Although they were not then known by that name, repunits in base 10 were studied by many mathematicians during the nineteenth century in an effort to work out and predict the cyclic patterns of recurring decimals.[5]

It was found very early on that for any prime p greater than 5, the period of the decimal expansion of 1/p is equal to the length of the smallest repunit number that is divisible by p. Tables of the period of reciprocal of primes up to 60,000 had been published by 1860 and permitted the factorization by such mathematicians as Reuschle of all repunits up to R16 and many larger ones. By 1880, even R17 had been factored[6] and it is curious that, though Édouard Lucas showed no prime below three million had period nineteen, there was no attempt to test any repunit for primality until early in the twentieth century. The American mathematician Oscar Hoppe proved R19 to be prime in 1916[7] and Lehmer and Kraitchik independently found R23 to be prime in 1929.

Further advances in the study of repunits did not occur until the 1960s, when computers allowed many new factors of repunits to be found and the gaps in earlier tables of prime periods corrected. R317 was found to be a probable prime circa 1966 and was proved prime eleven years later, when R1031 was shown to be the only further possible prime repunit with fewer than ten thousand digits. It was proven prime in 1986, but searches for further prime repunits in the following decade consistently failed. However, there was a major side-development in the field of generalized repunits, which produced a large number of new primes and probable primes.

Since 1999, four further probably prime repunits have been found, but it is unlikely that any of them will be proven prime in the foreseeable future because of their huge size.

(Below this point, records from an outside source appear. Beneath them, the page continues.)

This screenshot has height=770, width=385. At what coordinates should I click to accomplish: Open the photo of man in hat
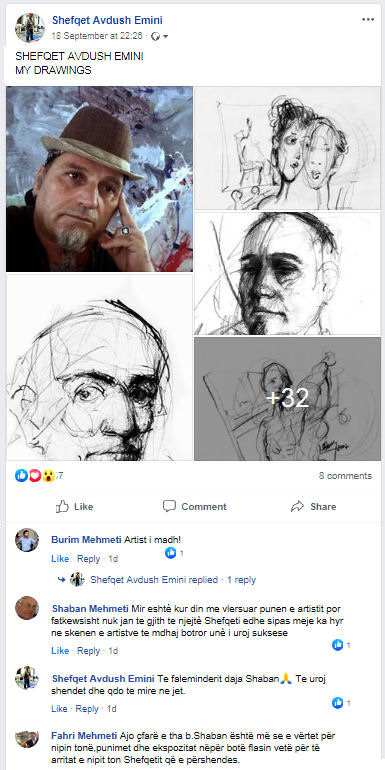[x=99, y=179]
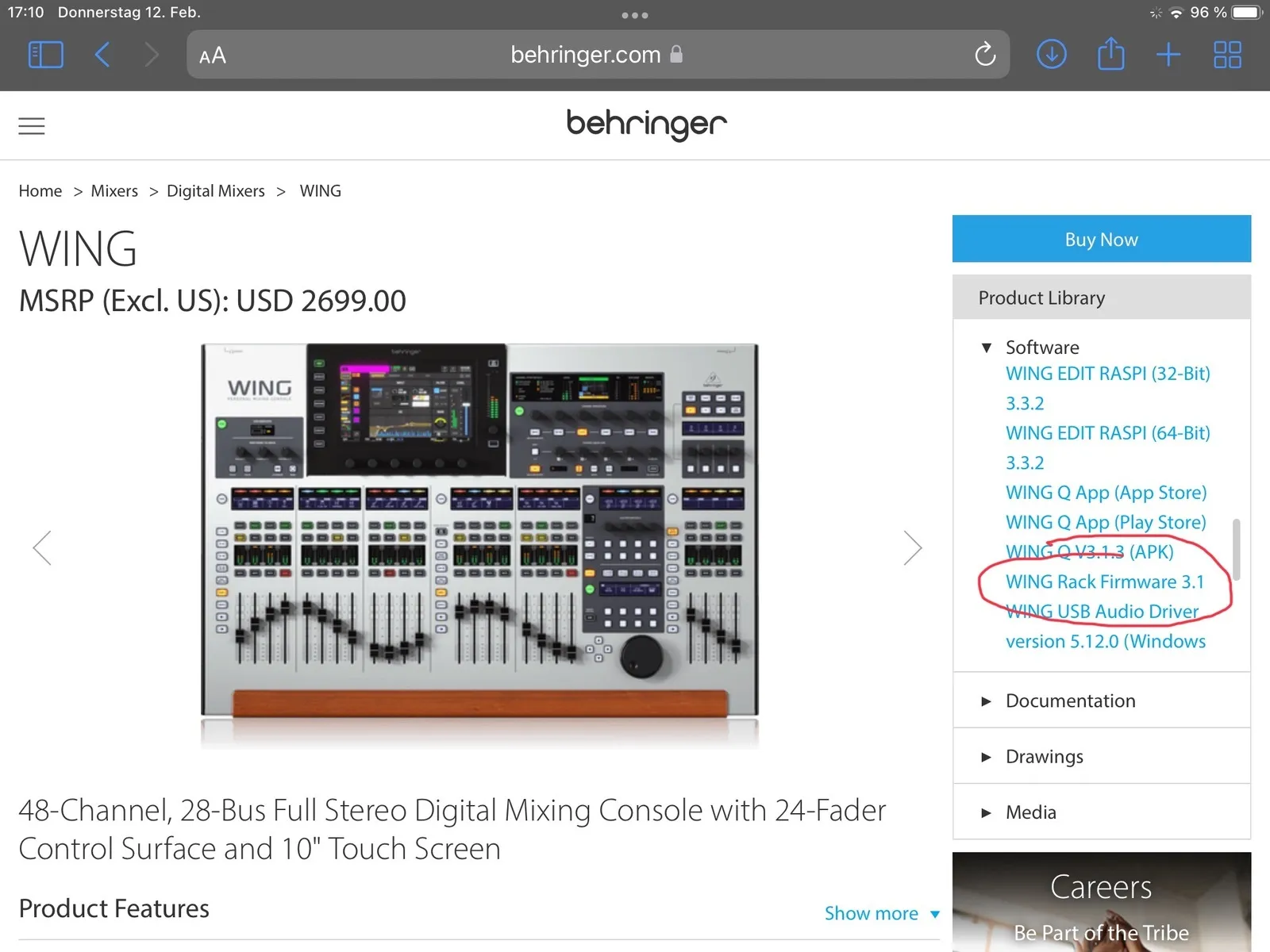
Task: Expand Product Features with Show more
Action: click(881, 913)
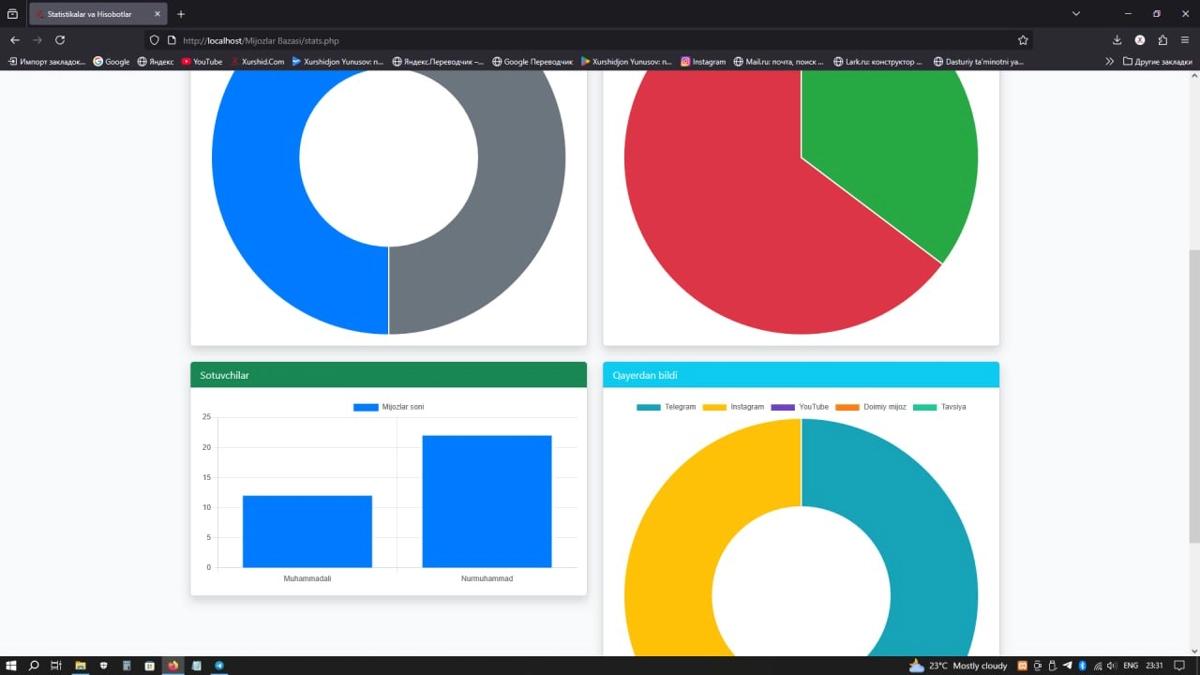The height and width of the screenshot is (675, 1200).
Task: Bookmark this page with the star icon
Action: pyautogui.click(x=1022, y=40)
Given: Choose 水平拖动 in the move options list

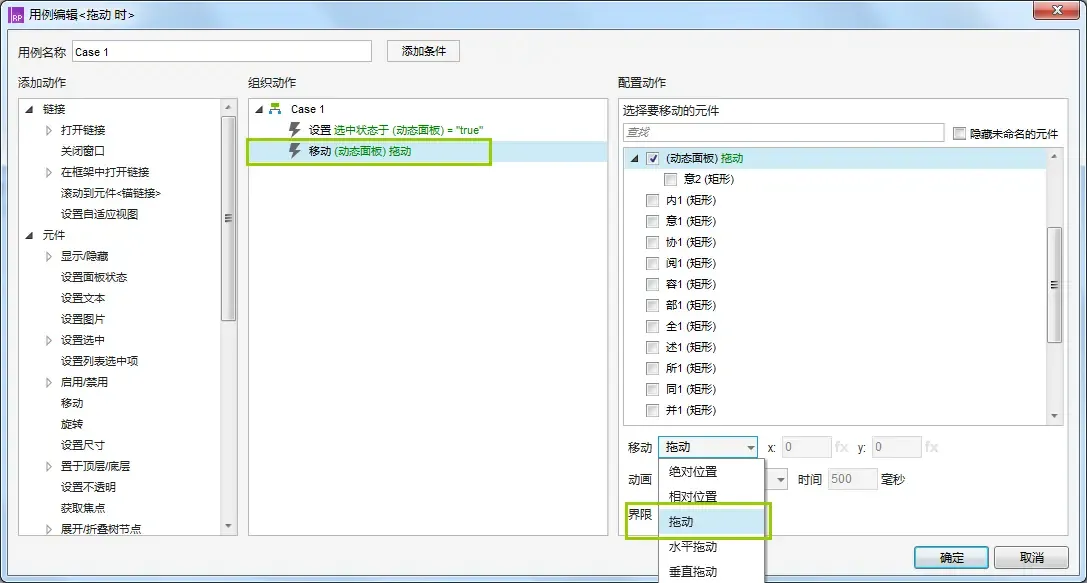Looking at the screenshot, I should (x=693, y=547).
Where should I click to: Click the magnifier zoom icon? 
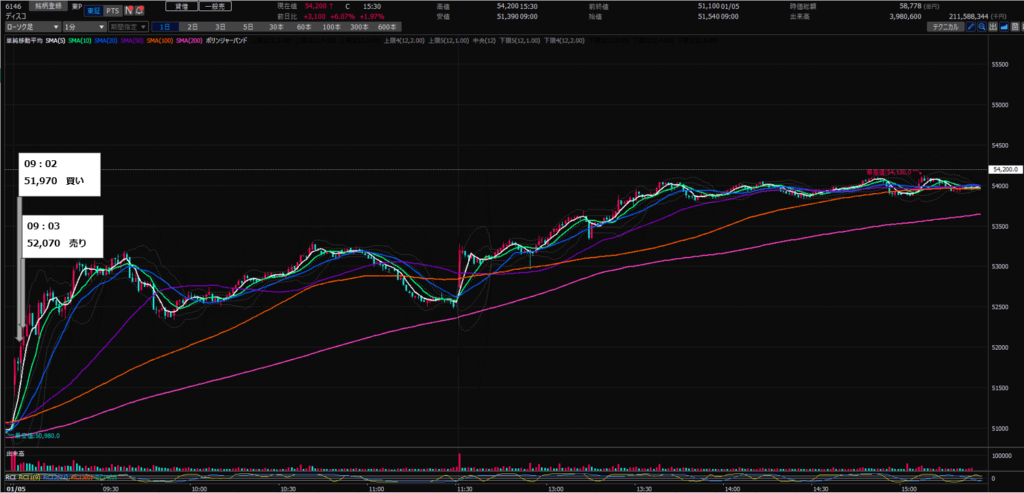982,27
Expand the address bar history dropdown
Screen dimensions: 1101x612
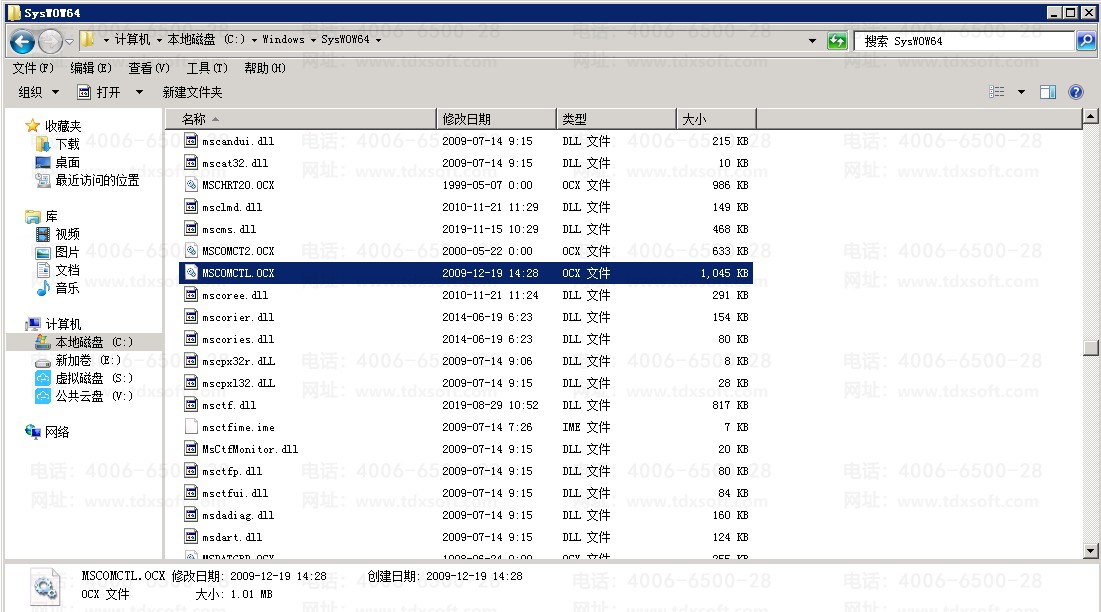[x=812, y=41]
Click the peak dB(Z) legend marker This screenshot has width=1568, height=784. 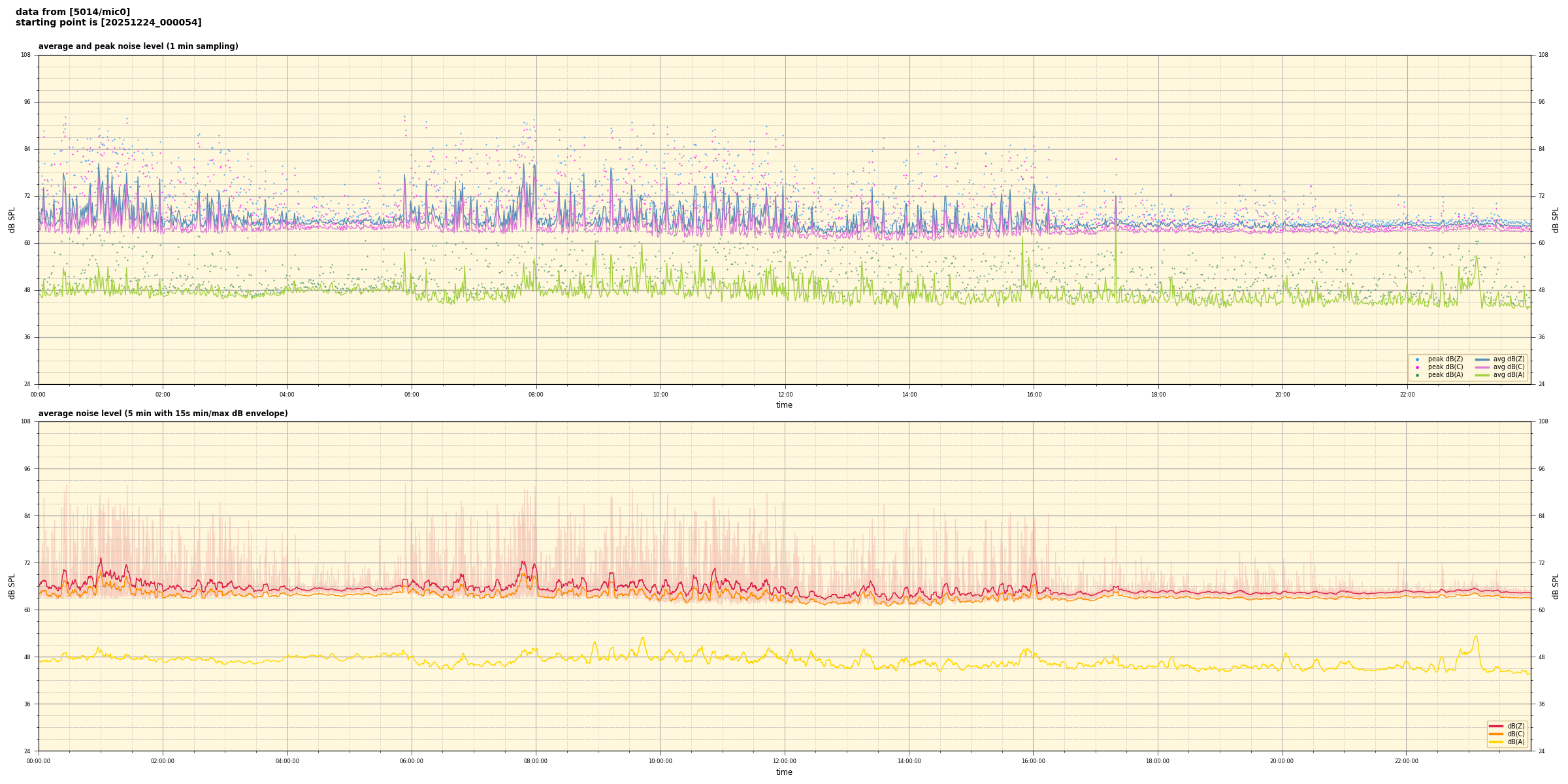click(x=1417, y=359)
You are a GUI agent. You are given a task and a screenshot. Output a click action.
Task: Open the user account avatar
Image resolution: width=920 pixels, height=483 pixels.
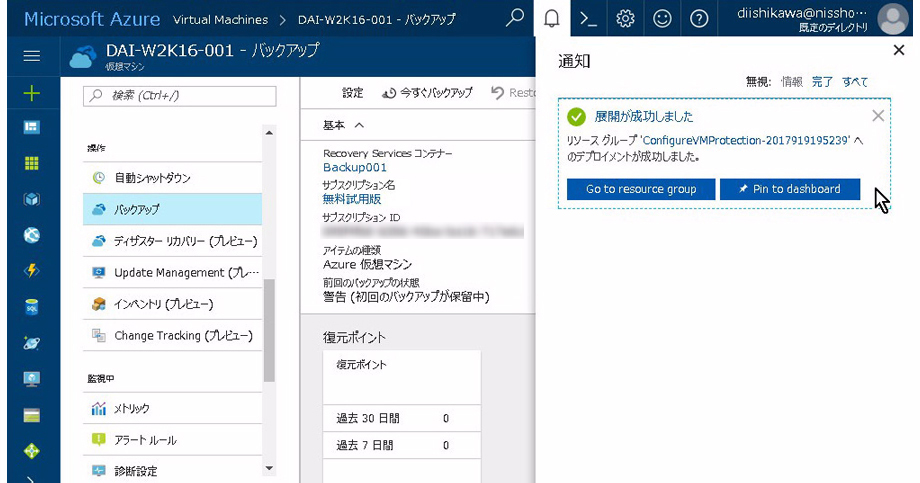[892, 19]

The Cunningham project endeavours to document the integer factorizations of (among other numbers) the repunits to base 2, 3, 5, 6, 7, 10, 11, and 12.

## Demlo numbers

The Demlo numbers[8] 1, 121, 12321, 1234321, … 12345678987654321, 1234567900987654321, 123456790120987654321, … were defined by D. R. Kaprekar as the squares of the repunits, resolving the uncertainty how to continue beyond the highest digit (9), and named after Demlo railway station 30 miles from Bombay on the then G.I.P. Railway, where he thought of investigating them.